INPUT |
>>

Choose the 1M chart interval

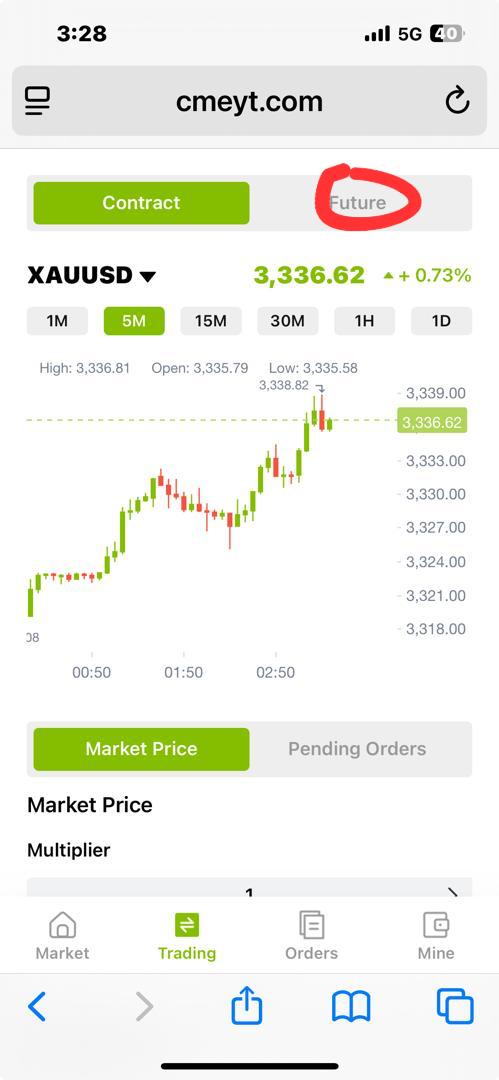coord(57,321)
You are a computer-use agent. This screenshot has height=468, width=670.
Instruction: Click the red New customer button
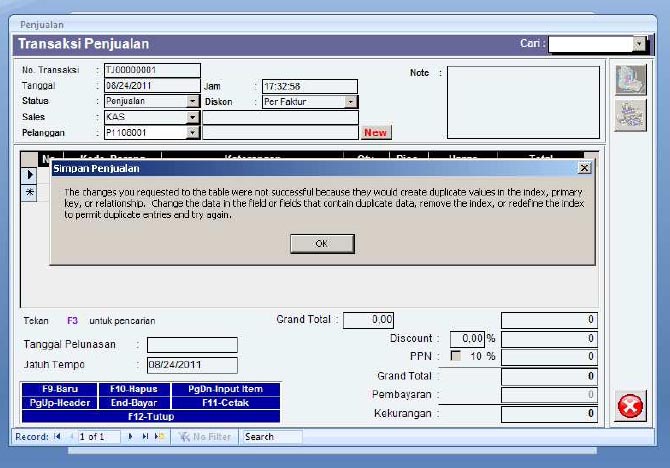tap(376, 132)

<<
>>

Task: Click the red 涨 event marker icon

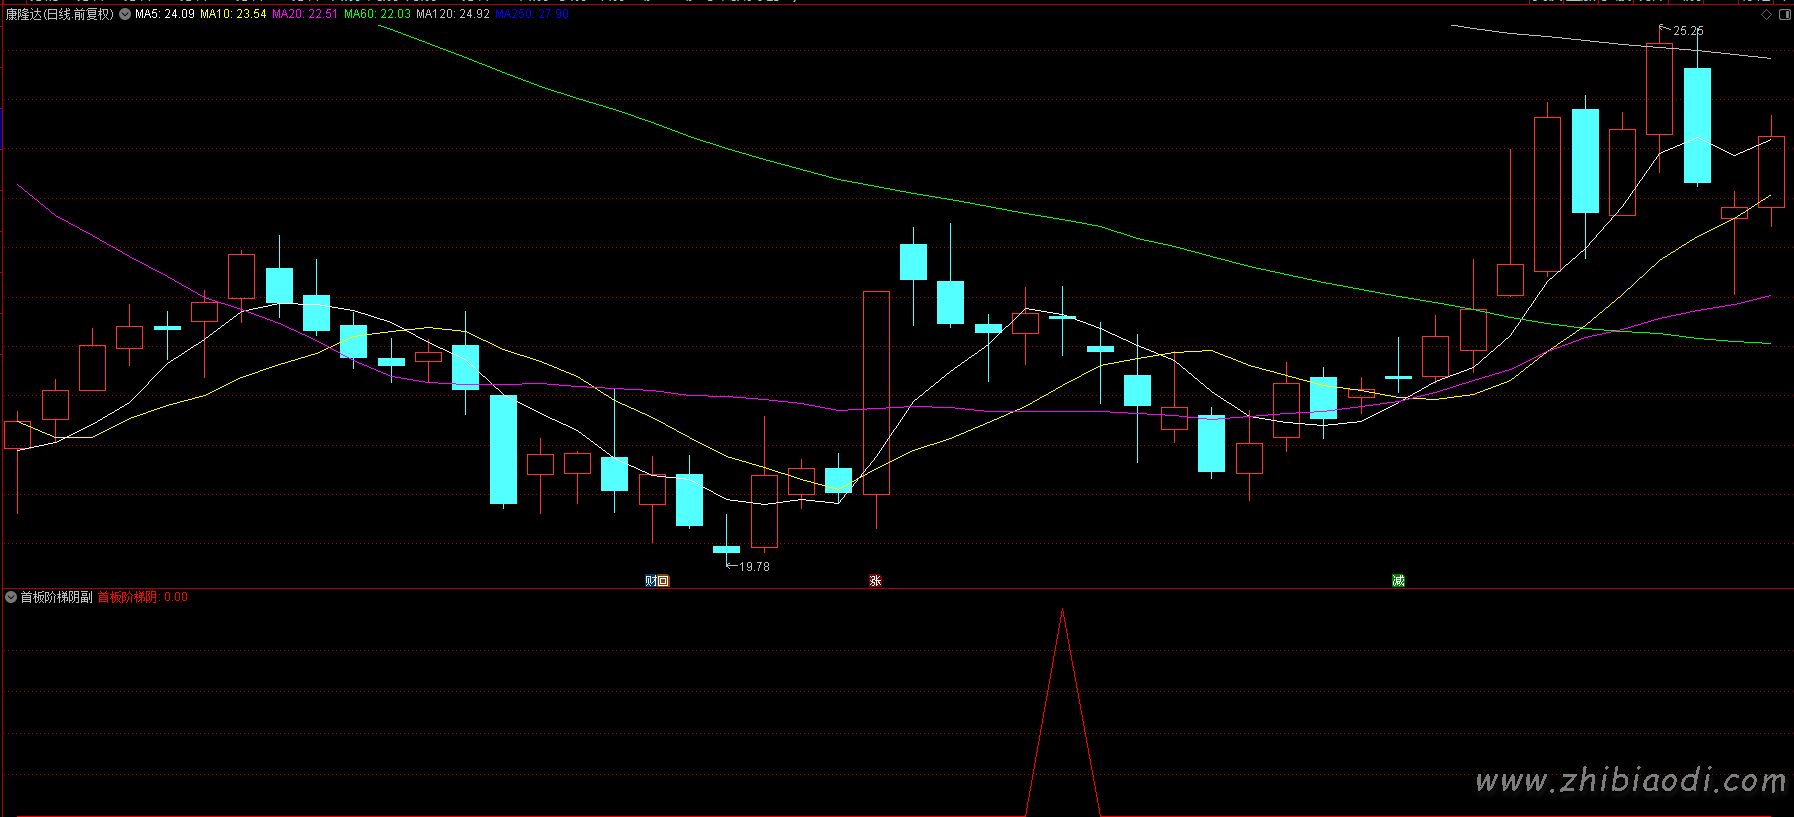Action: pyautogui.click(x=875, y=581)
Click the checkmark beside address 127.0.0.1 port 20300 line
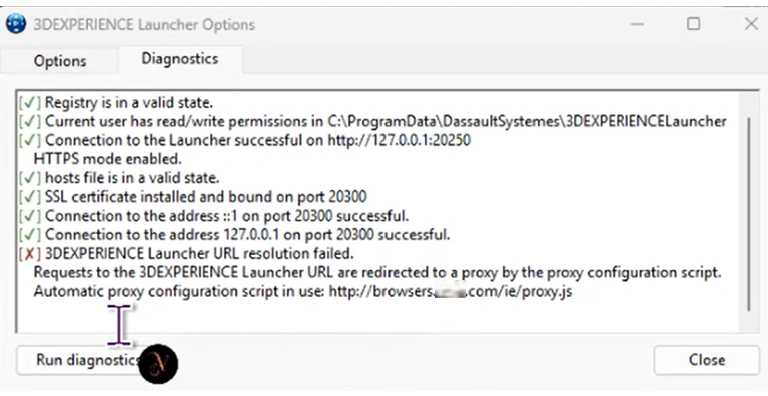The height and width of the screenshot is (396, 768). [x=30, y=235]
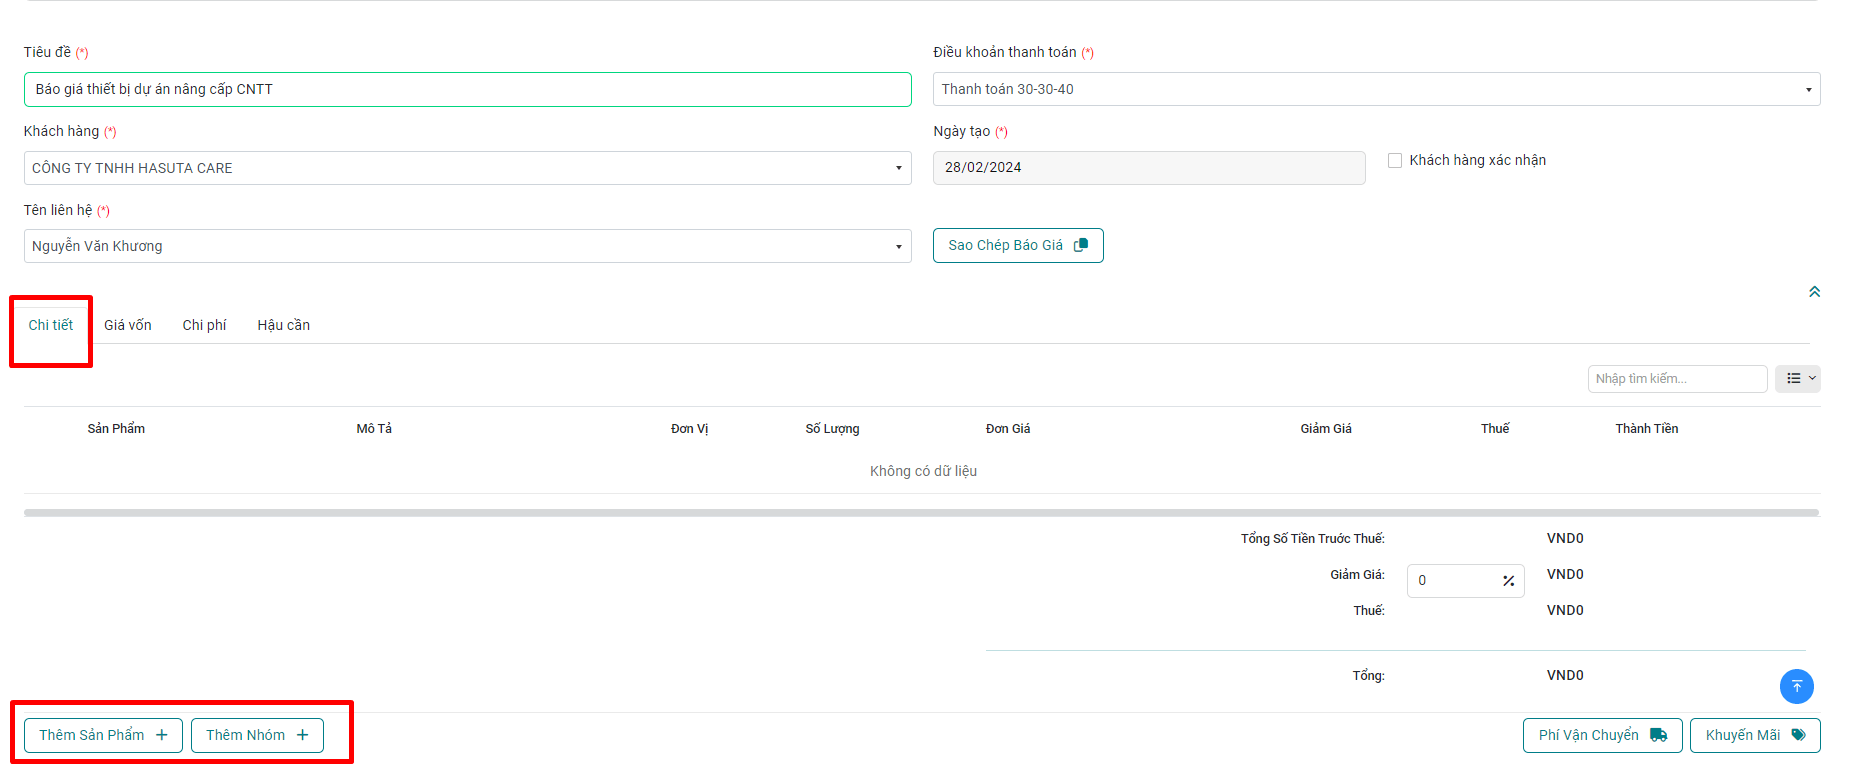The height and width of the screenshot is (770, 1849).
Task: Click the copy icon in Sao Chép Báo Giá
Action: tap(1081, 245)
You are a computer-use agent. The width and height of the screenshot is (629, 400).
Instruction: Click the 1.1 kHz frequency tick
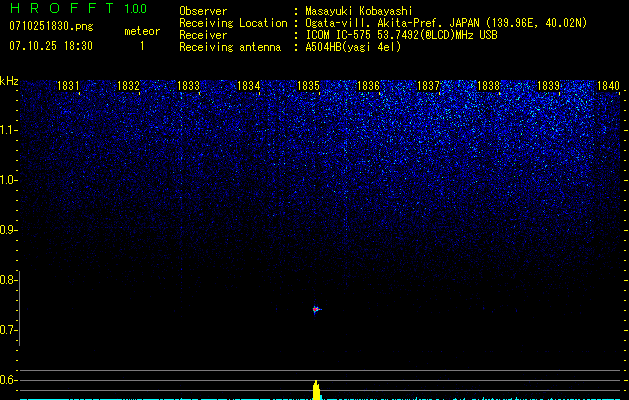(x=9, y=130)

<<
>>

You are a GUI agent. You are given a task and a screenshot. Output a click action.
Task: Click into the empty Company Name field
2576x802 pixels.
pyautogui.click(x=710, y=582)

<<

EXERCISE INSTRUCTIONS | Among the entries, how many lines contain the word "agent"? Give the number alone.

RESULT | 3